Task requirements: Find the lines of the records in which the word "forward" appears and report how many there are, as a number alone.

_ _ _

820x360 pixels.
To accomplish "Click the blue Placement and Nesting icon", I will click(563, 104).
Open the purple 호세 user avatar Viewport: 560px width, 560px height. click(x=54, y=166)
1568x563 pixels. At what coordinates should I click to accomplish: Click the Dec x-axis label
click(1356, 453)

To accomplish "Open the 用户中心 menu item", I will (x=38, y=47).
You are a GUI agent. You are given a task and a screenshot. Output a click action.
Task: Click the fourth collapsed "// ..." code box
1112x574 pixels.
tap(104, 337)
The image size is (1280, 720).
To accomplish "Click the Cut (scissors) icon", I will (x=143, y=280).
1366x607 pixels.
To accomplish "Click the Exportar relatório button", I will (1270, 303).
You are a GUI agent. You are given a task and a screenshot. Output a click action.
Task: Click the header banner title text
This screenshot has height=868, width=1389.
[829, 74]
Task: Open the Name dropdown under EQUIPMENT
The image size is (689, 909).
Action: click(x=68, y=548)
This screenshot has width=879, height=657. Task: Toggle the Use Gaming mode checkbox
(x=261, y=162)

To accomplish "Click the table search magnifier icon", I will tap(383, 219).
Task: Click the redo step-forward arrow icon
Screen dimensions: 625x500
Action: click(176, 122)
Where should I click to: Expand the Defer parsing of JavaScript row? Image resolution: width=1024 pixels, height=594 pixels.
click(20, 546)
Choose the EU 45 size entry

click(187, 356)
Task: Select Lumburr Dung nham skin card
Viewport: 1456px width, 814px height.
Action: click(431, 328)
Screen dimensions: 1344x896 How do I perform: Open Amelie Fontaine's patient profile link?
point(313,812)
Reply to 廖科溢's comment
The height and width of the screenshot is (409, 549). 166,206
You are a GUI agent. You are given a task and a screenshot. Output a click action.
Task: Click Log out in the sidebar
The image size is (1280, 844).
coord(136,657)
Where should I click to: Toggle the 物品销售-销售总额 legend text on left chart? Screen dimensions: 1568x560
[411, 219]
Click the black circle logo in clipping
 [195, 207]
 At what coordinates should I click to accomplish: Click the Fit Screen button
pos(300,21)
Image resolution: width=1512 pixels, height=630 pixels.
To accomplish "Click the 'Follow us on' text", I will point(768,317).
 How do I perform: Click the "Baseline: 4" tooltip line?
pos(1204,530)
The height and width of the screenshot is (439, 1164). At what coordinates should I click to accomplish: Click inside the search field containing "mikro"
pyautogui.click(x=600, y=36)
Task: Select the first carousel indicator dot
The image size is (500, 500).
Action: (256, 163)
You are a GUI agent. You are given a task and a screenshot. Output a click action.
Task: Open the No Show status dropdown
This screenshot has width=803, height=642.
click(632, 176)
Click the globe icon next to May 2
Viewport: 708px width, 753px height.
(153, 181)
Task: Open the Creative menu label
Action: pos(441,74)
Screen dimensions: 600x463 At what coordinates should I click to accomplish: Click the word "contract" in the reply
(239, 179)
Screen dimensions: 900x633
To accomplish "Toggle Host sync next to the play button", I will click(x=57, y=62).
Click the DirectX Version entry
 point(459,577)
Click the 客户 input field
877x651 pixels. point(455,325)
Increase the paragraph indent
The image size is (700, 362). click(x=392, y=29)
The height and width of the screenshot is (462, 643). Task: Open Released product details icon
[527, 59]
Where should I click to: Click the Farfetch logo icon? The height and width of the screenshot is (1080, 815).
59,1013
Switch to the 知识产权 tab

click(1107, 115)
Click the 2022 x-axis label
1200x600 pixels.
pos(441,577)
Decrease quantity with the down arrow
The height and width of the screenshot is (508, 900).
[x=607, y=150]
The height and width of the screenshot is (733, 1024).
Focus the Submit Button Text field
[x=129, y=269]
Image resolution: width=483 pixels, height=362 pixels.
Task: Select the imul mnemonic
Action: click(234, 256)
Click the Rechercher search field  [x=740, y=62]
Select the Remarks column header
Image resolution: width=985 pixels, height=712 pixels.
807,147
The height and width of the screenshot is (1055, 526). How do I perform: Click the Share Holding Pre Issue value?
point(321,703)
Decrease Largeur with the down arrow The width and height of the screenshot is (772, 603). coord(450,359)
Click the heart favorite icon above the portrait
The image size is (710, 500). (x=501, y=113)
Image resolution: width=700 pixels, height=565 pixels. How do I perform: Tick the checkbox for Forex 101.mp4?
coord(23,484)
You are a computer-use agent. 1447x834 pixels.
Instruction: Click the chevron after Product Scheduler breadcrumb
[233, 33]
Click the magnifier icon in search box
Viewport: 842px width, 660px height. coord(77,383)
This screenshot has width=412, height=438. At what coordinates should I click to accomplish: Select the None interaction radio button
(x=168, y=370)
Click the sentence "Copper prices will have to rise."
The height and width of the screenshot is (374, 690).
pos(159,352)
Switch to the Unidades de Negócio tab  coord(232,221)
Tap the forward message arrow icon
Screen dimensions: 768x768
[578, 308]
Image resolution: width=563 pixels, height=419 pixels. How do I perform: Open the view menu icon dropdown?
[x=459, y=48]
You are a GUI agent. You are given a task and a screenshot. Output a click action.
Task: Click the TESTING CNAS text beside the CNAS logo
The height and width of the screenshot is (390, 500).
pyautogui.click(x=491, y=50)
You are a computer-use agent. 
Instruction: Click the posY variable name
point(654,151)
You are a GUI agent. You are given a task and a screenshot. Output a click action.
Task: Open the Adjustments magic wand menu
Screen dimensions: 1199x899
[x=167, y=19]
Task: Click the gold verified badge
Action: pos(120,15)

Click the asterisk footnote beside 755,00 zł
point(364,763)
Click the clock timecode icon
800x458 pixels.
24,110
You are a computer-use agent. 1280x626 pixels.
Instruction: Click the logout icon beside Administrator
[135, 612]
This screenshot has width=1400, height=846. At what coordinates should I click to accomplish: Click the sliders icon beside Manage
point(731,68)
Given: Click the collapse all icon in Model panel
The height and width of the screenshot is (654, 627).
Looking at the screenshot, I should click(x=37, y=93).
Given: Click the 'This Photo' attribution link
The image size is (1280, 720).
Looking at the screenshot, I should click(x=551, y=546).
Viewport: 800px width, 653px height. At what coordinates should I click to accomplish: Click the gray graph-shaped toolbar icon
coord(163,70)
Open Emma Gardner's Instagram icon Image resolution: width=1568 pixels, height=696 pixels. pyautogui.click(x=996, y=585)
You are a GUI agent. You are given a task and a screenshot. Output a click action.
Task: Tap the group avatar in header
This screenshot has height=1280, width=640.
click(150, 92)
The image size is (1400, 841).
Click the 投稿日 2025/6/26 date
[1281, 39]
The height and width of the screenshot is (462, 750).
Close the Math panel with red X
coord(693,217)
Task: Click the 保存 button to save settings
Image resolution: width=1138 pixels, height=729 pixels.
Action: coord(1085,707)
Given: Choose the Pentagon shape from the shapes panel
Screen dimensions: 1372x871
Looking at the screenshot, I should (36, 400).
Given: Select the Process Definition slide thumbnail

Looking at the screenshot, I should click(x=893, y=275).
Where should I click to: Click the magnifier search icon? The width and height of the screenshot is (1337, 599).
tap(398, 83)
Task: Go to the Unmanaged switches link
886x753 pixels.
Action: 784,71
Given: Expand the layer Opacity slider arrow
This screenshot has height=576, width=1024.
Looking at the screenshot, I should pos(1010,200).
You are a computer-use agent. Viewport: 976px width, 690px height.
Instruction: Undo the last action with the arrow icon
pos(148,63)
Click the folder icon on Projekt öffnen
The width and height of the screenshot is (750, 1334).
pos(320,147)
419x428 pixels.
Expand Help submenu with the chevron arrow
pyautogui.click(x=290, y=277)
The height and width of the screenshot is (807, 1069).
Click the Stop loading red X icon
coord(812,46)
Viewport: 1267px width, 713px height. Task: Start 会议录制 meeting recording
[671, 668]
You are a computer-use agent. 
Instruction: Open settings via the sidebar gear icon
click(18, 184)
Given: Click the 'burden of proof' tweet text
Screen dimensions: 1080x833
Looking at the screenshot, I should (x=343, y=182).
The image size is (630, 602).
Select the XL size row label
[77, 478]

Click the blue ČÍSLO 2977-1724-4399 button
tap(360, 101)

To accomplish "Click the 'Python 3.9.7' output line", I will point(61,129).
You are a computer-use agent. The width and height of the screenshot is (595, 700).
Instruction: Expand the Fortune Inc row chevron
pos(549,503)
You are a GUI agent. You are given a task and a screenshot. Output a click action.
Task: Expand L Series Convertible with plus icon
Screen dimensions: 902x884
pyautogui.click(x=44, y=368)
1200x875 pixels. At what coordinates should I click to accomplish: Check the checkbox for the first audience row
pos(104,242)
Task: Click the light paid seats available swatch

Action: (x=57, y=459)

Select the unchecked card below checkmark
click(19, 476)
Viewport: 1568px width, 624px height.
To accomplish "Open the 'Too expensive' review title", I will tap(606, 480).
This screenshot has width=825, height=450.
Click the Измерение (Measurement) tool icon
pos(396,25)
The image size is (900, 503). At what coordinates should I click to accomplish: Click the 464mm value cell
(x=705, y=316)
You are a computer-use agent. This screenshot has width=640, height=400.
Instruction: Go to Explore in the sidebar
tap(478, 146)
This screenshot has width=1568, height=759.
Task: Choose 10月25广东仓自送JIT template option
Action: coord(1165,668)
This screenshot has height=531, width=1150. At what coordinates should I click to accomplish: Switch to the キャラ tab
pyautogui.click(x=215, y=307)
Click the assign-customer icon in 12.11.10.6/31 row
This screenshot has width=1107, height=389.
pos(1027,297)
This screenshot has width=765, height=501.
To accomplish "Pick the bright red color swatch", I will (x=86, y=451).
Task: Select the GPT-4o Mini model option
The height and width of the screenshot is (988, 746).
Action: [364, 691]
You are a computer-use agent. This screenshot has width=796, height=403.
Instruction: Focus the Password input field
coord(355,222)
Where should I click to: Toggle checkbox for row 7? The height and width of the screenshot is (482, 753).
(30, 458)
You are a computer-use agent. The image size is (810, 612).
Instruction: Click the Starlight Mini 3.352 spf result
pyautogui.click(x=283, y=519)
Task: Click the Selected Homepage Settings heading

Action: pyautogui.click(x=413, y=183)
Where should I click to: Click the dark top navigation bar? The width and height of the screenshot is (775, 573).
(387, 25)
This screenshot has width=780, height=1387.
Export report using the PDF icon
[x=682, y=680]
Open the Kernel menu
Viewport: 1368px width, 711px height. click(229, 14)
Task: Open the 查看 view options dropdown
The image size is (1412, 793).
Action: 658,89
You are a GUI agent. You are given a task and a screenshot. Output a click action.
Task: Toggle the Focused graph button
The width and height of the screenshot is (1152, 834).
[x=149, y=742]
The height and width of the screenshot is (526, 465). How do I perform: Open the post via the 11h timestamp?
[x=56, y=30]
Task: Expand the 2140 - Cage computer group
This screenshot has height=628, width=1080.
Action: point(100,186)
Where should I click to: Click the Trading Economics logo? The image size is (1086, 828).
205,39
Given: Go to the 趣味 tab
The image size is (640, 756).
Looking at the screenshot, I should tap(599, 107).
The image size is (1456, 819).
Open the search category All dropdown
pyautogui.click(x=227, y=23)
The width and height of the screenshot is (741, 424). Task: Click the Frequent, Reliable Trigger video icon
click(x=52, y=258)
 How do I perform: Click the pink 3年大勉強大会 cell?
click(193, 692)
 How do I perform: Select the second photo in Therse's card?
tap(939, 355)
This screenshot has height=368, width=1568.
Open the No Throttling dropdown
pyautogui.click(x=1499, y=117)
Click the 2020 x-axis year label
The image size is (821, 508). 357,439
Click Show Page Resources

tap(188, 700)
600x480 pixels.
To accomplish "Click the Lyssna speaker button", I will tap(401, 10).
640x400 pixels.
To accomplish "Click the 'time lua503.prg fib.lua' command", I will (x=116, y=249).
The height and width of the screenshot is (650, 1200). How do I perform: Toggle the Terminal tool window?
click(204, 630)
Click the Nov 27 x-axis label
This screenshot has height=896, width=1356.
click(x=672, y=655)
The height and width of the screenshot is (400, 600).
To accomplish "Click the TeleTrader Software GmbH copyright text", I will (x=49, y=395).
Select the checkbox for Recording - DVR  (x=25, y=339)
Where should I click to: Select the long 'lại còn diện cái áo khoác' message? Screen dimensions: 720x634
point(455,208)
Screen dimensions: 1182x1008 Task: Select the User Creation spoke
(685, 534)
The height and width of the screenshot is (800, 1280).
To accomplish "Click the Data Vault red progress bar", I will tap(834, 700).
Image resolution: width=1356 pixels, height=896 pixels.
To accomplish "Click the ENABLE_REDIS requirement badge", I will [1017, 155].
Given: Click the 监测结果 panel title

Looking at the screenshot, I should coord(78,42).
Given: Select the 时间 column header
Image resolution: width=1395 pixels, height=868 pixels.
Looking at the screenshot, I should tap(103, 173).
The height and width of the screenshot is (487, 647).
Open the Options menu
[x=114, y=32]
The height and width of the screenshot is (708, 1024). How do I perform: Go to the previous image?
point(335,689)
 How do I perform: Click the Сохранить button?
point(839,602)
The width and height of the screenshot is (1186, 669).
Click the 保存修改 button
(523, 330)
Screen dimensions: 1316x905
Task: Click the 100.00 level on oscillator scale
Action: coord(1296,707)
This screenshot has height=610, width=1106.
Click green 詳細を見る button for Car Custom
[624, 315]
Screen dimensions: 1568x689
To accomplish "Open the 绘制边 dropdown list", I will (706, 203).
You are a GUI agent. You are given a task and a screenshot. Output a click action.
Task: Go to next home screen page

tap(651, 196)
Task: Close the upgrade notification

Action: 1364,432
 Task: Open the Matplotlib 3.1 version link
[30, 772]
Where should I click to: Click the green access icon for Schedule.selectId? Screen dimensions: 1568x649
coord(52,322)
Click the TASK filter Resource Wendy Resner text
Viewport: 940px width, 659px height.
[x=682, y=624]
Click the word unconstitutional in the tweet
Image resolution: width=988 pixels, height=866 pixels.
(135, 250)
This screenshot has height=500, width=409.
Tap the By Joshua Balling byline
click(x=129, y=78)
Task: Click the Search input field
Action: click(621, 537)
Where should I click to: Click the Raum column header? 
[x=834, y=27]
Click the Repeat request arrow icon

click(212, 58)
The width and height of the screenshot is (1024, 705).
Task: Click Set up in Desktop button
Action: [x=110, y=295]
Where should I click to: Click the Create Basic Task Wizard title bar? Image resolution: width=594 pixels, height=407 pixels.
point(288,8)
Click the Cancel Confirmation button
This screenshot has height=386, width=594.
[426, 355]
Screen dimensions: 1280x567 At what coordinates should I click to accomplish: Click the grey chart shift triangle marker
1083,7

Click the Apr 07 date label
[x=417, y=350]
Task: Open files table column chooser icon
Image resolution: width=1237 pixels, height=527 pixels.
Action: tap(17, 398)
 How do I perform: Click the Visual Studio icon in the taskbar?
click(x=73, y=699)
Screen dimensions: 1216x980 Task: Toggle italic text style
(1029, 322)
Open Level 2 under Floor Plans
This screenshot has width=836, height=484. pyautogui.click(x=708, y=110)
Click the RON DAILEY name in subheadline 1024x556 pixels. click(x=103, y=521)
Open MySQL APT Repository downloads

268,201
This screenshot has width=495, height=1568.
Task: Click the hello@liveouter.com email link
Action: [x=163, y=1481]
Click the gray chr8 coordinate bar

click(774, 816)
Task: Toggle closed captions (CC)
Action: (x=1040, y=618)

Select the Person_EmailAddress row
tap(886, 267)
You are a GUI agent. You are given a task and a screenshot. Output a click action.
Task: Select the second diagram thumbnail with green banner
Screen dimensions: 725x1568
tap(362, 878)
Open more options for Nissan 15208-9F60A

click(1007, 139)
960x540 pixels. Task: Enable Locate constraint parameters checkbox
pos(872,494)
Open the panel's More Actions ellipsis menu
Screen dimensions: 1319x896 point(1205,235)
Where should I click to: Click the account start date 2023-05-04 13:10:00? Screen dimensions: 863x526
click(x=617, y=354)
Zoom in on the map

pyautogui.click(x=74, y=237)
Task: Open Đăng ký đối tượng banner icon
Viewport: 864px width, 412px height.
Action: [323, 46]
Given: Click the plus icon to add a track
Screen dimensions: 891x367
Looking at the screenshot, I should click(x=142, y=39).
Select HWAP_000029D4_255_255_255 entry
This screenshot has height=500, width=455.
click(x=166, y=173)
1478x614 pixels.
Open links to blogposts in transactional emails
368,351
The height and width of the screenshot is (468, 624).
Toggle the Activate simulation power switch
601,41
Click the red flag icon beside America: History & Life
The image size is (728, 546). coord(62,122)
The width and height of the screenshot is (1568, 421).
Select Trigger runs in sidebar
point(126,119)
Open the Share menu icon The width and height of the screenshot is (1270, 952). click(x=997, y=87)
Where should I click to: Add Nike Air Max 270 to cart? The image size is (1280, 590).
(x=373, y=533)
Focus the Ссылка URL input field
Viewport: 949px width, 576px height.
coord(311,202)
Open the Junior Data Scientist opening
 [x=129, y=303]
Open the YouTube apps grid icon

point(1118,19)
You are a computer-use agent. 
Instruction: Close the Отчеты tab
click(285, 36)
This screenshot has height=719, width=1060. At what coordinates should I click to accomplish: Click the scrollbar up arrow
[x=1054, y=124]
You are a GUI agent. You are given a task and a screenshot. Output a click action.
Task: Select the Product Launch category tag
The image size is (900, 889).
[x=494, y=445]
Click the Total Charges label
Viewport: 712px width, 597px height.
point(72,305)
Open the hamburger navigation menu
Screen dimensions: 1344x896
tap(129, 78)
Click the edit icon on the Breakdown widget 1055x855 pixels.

_ _ _

Response to the exercise: 2